The redeveloped facility is part of a much bigger $45 million project known as the National Life Sciences Hub (NaLSH) under construction at CSU in Wagga Wagga. The hub, which is due for completion in 2012, is funded from the Australian Government’s Education Investment Fund.
CSU Vice-Chancellor and President, Professor Ian Goulter said, “This rhizolysimeter is core to Charles Sturt University’s commitment to providing leadership in education and research in the area of sustainable agriculture for Australia.  It represents an important research facility, as well as providing new knowledge that can be incorporated in undergraduate degrees.”
Acting Head of the School of Agricultural and Wine Sciences at CSU in Wagga Wagga, Associate Professor Philip Eberbach said, “The rhizolysimeter has quadrupled in size from 24 to 96 underground cores formed around a central instrumentation hub. It is now one of the largest and most sophisticated facilities of its type in the world.
“It will allow us to improve our understanding of the actual processes and interactions between plant, soil and environment and give us a unique view of how plants respond to below ground constraints – processes which ordinarily cannot be seen.
“Further, as water is introduced into the cores at particular depths, we can better determine plant response to using stored water.
“This work will strongly inform modelling and will be vital in determining the resilience of farming in Australia as we face a climatically uncertain future,” said Professor Eberbach, who is a specialist in soil hydrology.
Once completed, the broader NaLSH project will create a world-class life sciences research and teaching facility in Australia.
The rhizolysimeter facility is an important tool for the EH Graham Centre for Agricultural Innovation – an alliance of CSU and NSW Department of Primary Industries.
The Hon.
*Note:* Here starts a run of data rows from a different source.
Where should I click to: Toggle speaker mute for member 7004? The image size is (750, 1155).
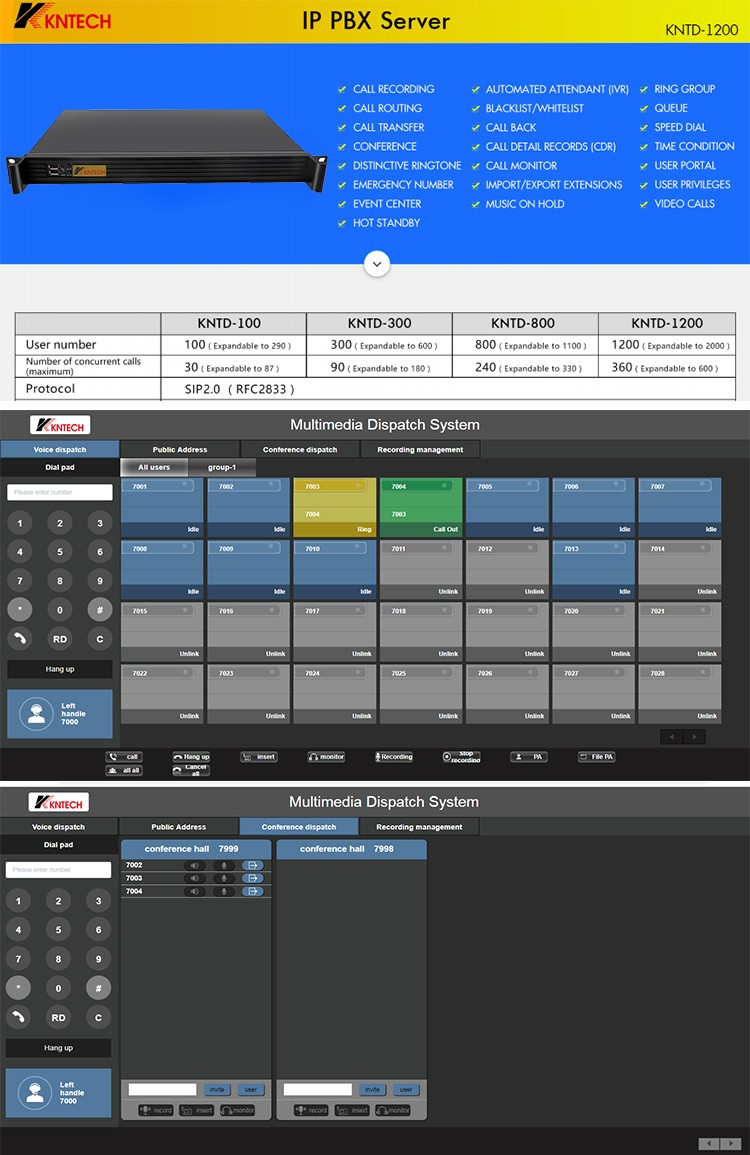(195, 891)
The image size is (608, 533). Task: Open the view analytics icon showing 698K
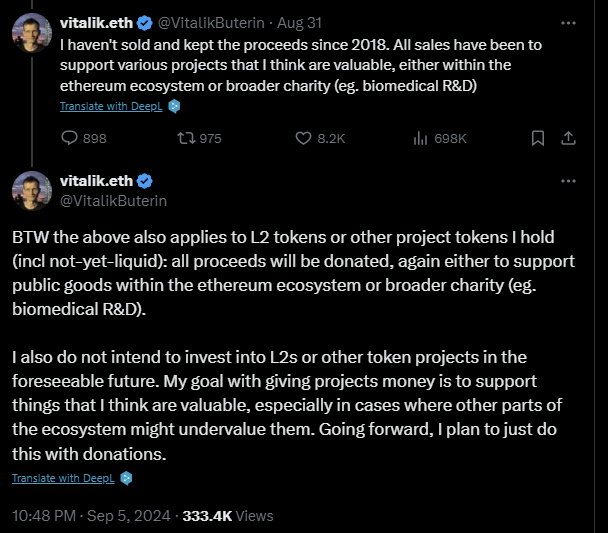(x=420, y=138)
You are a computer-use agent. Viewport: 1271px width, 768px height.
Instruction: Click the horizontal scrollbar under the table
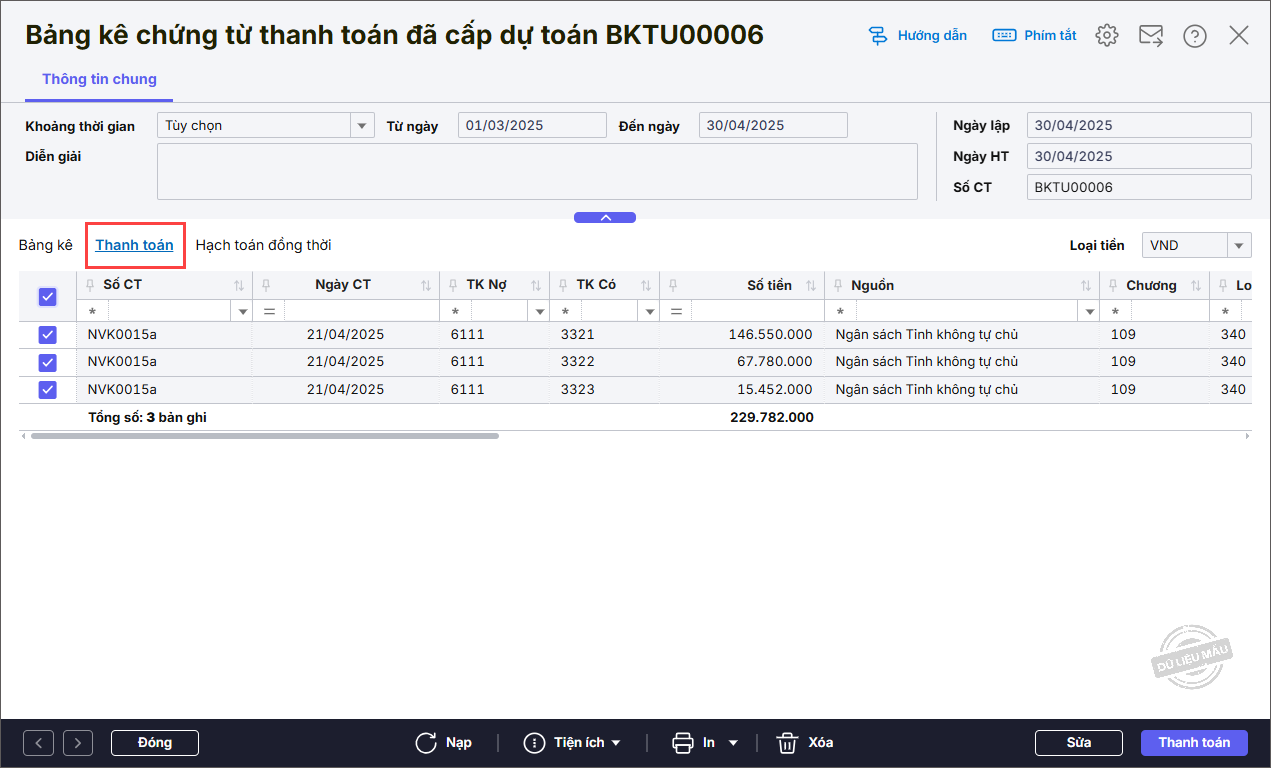tap(265, 436)
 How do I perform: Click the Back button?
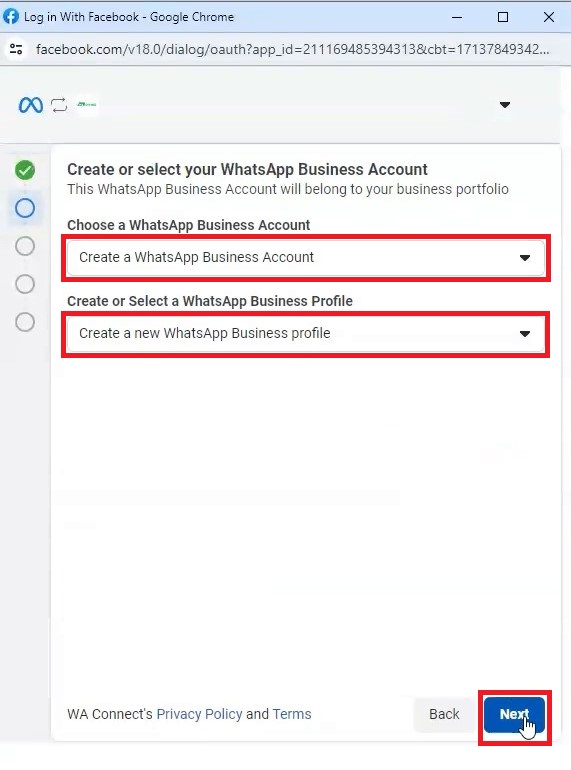(444, 714)
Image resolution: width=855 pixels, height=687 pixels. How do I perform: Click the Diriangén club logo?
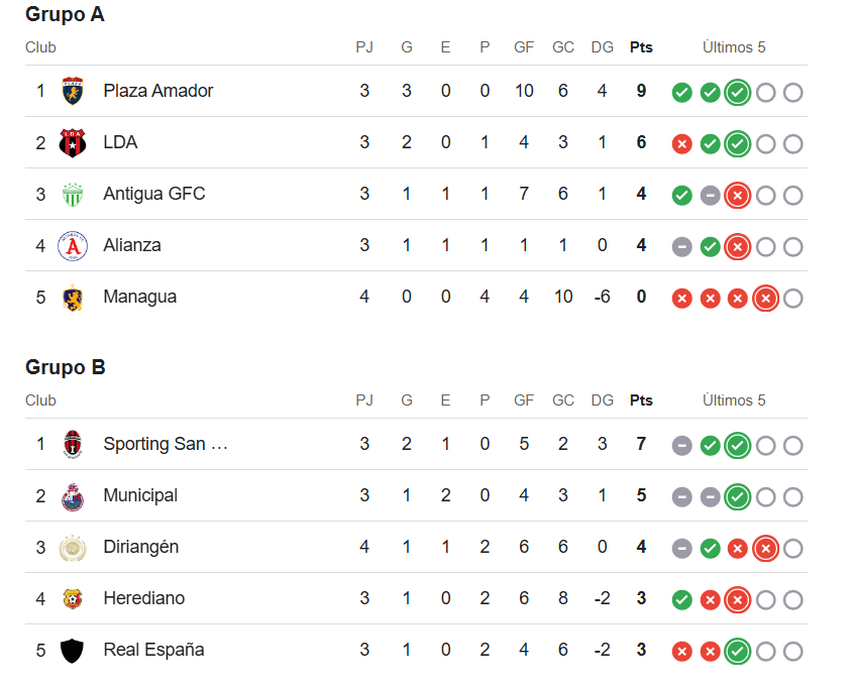click(72, 548)
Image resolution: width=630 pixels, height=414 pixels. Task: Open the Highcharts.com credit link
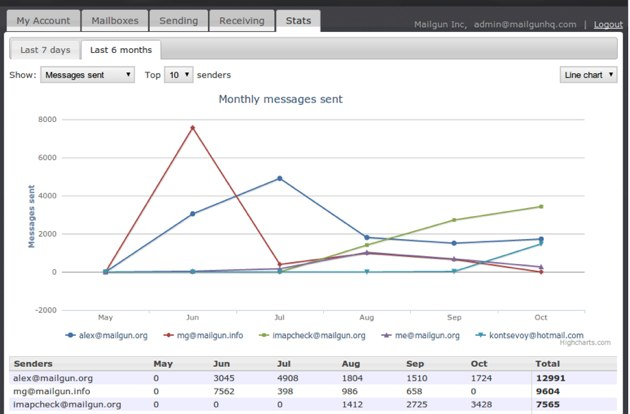click(585, 342)

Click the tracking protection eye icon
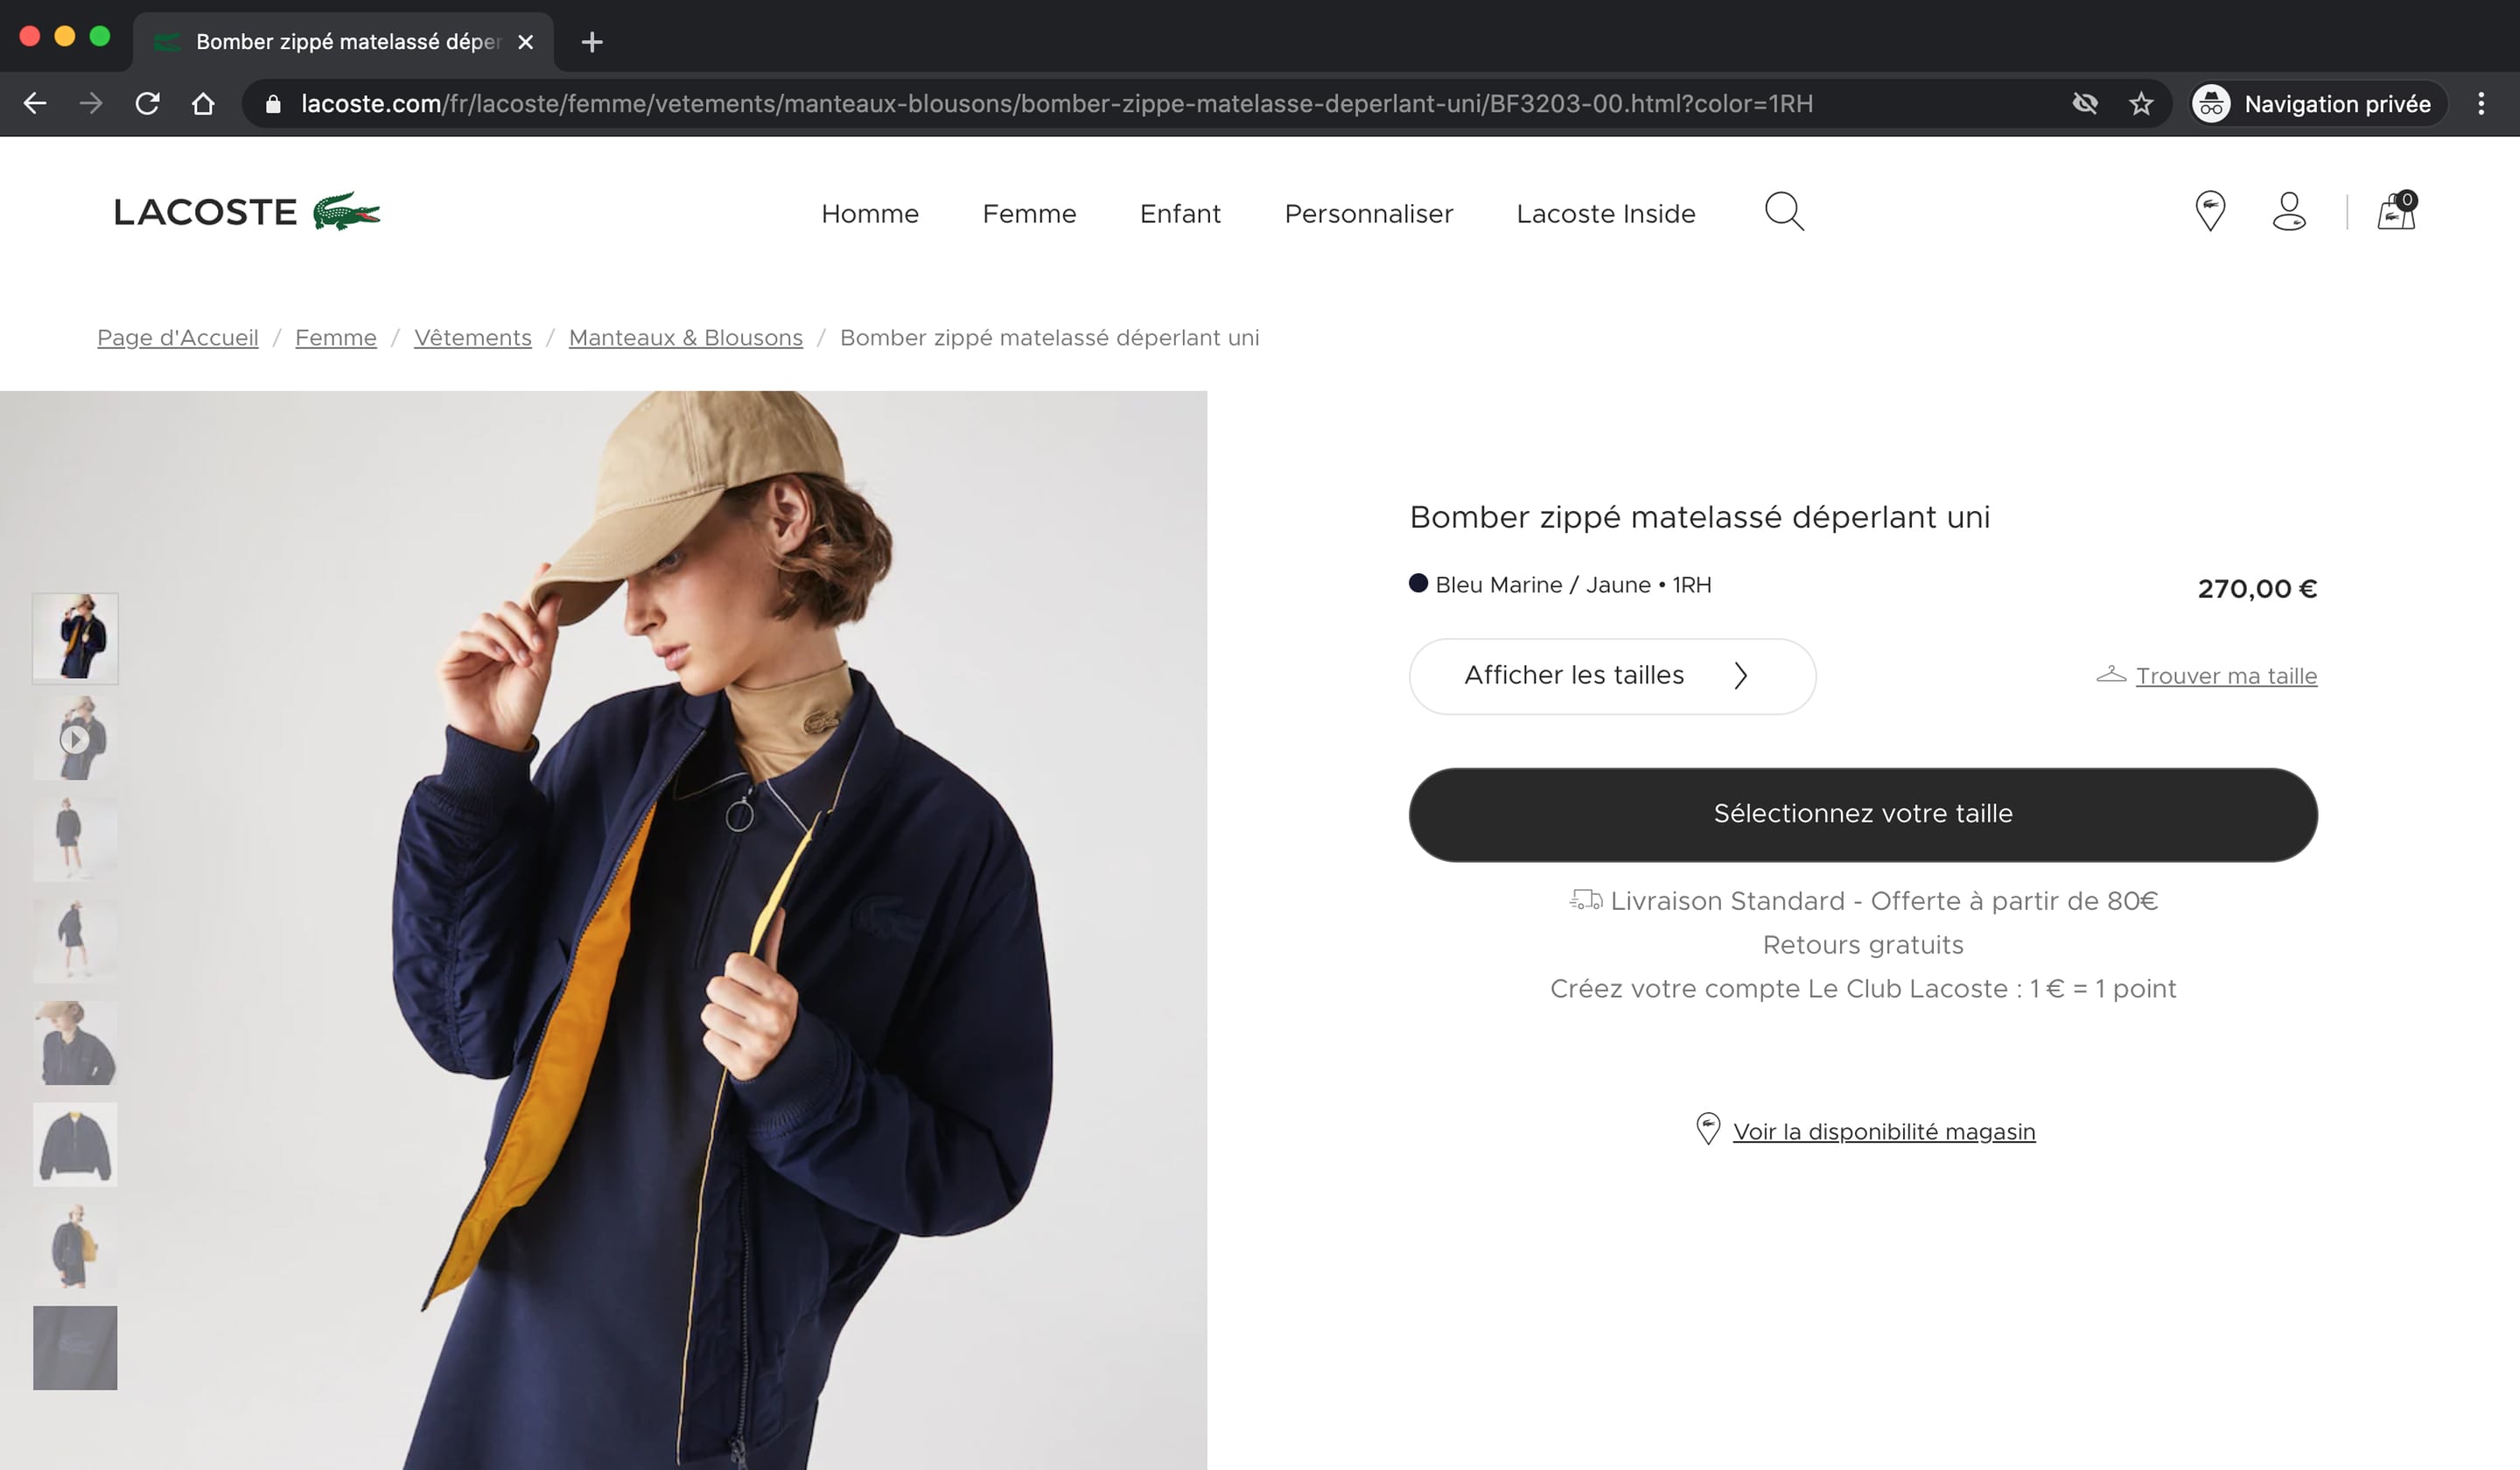pyautogui.click(x=2085, y=104)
Mr Crean will open the rhizolysimeter complex from 2pm on Thursday 14 July near Agricultural Avenue off Pine Gully Road, CSU in Wagga Wagga.

Facts on new Integrated Field Laboratory at CSU:

Project Director: Savills Project Management
Principal Design: Consultants: Wright Barrat
Engineers: Wright Barrat
Head contractor: Zauner Constructions
Cost: $4 million as part of the $45 million National Life Sciences Hub at CSU funded by the  Australian Government Education Investment Fund (EIF).
Read more about the NaLSH on CSU News here.
Who: Researchers from the School of Agricultural and Wine Sciences at CSU and members of the Graham Centre – an alliance between CSU and NSW Department of Primary Industries.
History: Originally built in 1998 as a smaller rhizolysimeter facility.